High Efficient, Cost-Effective, and Reliable Silicon Solar Cells and Modules in Mass Production

Over the last decade, significant improvements in cost reduction as well as in conversion efficiency increase were achieved in large-scale industrial production, making PV cost competitive with other means of electricity generation. In many regions worldwide, PV achieves the lowest levelized cost of electricity. Several different factors made this tremendous achievement possible-namely economy of scale, a lean and efficient production process, and high conversion efficiencies. In this work, some of the key concepts and methods are described based on Hanwha Q CELLS’ experience. The methods and approaches for the fast transfer of cell technologies from laboratory to production and for accelerated progress in cell efficiency, quality, and reliability of the cell and module product are described.
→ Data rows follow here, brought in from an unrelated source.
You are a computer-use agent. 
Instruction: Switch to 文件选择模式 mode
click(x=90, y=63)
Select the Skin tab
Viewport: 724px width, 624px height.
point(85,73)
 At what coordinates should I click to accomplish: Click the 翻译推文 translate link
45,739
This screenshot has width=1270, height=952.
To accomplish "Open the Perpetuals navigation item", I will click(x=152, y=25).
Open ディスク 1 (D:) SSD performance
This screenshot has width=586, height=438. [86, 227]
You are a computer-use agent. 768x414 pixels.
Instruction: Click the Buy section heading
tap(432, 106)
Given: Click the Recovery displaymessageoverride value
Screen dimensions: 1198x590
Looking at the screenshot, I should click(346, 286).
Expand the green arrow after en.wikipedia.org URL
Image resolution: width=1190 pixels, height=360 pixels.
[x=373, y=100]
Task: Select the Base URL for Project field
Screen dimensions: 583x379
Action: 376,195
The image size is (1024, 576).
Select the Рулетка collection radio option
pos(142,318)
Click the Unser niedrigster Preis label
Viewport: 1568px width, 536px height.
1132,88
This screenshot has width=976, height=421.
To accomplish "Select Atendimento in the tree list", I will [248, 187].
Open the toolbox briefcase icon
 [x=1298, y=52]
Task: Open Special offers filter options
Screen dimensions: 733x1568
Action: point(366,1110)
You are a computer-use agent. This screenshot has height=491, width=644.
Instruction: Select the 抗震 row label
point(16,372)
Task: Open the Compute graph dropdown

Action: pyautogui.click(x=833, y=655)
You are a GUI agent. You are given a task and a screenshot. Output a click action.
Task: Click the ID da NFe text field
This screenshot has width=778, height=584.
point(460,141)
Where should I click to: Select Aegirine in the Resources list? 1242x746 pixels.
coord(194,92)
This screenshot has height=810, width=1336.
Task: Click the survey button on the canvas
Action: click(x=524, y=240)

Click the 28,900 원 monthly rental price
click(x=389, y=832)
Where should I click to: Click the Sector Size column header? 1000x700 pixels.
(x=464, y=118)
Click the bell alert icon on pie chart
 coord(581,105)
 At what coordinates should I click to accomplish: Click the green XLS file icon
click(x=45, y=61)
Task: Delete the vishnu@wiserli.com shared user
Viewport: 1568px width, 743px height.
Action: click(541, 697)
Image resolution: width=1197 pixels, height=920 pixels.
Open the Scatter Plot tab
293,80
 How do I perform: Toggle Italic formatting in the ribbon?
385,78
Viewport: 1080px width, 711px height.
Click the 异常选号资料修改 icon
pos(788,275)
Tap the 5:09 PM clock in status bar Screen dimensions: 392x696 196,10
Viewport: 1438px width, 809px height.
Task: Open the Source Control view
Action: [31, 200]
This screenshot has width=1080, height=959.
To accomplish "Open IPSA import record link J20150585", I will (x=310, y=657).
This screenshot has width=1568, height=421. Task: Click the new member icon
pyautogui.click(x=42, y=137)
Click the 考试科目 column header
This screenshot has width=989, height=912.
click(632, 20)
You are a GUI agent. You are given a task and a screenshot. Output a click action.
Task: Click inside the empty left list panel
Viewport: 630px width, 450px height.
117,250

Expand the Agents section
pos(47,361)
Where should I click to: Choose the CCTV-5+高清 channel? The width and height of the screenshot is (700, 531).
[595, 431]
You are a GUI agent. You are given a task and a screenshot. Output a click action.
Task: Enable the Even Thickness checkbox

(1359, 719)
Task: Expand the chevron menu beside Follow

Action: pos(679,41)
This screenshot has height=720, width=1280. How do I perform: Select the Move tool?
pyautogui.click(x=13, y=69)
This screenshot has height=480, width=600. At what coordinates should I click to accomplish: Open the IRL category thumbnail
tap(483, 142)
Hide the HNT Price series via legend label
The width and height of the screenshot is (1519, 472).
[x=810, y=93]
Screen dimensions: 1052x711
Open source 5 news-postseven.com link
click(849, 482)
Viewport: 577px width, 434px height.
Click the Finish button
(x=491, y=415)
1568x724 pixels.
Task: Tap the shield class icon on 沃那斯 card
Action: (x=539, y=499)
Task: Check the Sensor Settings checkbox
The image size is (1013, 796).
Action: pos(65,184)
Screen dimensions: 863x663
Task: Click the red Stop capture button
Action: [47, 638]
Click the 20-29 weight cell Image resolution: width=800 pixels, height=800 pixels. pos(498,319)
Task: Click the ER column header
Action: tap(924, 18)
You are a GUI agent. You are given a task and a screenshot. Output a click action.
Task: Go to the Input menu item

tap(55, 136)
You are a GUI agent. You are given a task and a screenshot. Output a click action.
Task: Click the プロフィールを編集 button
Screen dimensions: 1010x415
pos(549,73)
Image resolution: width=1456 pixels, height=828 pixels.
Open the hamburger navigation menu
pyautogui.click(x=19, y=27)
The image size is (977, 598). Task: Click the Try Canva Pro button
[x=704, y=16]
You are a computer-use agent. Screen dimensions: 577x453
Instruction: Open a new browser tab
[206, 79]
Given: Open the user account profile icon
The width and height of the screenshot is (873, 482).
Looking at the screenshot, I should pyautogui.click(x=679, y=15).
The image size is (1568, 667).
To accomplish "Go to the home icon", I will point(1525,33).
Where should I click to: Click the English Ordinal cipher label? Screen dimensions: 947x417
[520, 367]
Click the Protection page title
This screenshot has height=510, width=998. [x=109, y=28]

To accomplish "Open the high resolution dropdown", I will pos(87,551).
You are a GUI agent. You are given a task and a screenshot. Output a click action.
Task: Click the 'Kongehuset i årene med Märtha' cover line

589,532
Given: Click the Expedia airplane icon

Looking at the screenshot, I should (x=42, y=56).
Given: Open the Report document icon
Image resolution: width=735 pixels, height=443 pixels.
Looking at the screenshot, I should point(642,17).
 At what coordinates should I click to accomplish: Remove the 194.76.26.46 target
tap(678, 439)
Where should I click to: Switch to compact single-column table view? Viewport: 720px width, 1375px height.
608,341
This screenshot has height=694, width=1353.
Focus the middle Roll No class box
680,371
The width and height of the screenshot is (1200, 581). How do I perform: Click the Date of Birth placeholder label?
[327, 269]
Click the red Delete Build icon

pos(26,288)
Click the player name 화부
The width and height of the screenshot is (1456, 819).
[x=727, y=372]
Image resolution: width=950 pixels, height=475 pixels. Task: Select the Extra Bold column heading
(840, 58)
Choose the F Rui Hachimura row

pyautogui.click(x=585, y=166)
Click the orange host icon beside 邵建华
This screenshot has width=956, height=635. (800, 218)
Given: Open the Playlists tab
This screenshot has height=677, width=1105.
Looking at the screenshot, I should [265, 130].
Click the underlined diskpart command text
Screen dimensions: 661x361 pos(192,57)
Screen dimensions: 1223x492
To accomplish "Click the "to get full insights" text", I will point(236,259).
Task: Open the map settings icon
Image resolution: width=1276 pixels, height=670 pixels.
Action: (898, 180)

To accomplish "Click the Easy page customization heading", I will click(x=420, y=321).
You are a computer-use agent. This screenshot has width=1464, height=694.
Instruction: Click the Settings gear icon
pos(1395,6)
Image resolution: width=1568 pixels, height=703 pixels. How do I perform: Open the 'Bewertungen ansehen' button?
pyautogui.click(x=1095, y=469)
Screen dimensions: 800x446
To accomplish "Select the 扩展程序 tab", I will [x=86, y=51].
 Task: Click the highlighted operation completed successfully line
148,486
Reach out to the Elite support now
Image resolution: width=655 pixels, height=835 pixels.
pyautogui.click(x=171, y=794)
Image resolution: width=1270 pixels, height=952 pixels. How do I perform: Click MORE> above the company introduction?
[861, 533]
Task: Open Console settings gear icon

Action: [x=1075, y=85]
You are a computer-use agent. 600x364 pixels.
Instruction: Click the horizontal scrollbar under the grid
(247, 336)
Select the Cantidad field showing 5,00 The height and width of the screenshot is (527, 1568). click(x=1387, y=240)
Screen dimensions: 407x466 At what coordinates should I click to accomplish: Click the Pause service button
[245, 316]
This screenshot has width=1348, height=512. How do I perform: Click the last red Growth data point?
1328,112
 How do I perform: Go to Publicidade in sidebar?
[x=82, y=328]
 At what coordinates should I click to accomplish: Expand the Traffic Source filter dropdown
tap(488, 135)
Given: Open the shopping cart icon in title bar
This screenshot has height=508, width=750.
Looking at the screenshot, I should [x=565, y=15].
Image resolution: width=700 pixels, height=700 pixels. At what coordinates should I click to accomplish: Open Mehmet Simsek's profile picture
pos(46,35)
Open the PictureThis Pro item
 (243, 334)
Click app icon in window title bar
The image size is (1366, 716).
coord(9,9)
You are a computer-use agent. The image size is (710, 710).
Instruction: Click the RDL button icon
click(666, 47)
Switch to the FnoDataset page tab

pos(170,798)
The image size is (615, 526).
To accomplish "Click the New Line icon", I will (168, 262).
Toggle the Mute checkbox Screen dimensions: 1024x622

Over the last decade, the cell conversion efficiency increased by 0.5%abs per year. Currently, average cell conversion efficiencies exceeding 20% using boron-doped p-type multicrystalline (mc-Si) and 22%, using Czochralski-grown silicon (Cz-Si) substrates, are achieved on a multi-GW scale. Currently (as of Jan 2018) produced Q.ANTUM solar modules from these cells exhibit output powers of 325 Wp based on 120 half Cz cells and of 350 Wp based on 72 full multicrystalline cells. Besides just the performance, it is critical to investigate the reliability of solar modules based on p-type solar cells with dielectrically passivated rear. In terms of reliability, light-induced degradation (LID) is examined in detail, with conditions relevant for the activation of both the boron–oxygen (BO) defect, and “Light and Elevated Temperature Induced Degradation” (LeTID). While the formation of the BO defect has been considered the most prominent LID mechanism in boron-doped p-type Cz-Si, recently it was shown that LeTID is another important issue for passivated emitter and rear cells (PERC) on both mc-Si and Cz substrates. When not adequately suppressed, LeTID can occur on p-type PERC with degradation in output power of >6%; critically, it cannot be suppressed in a straightforward manner by conventional processing steps used to permanently deactivate the BO defect. In contrast to conventional PERC, Hanwha Q CELLS’ Q.ANTUM technology is shown to reliably suppress both LID due to BO defect formation and LeTID, for both p-type mc-Si and Cz-Si substrates.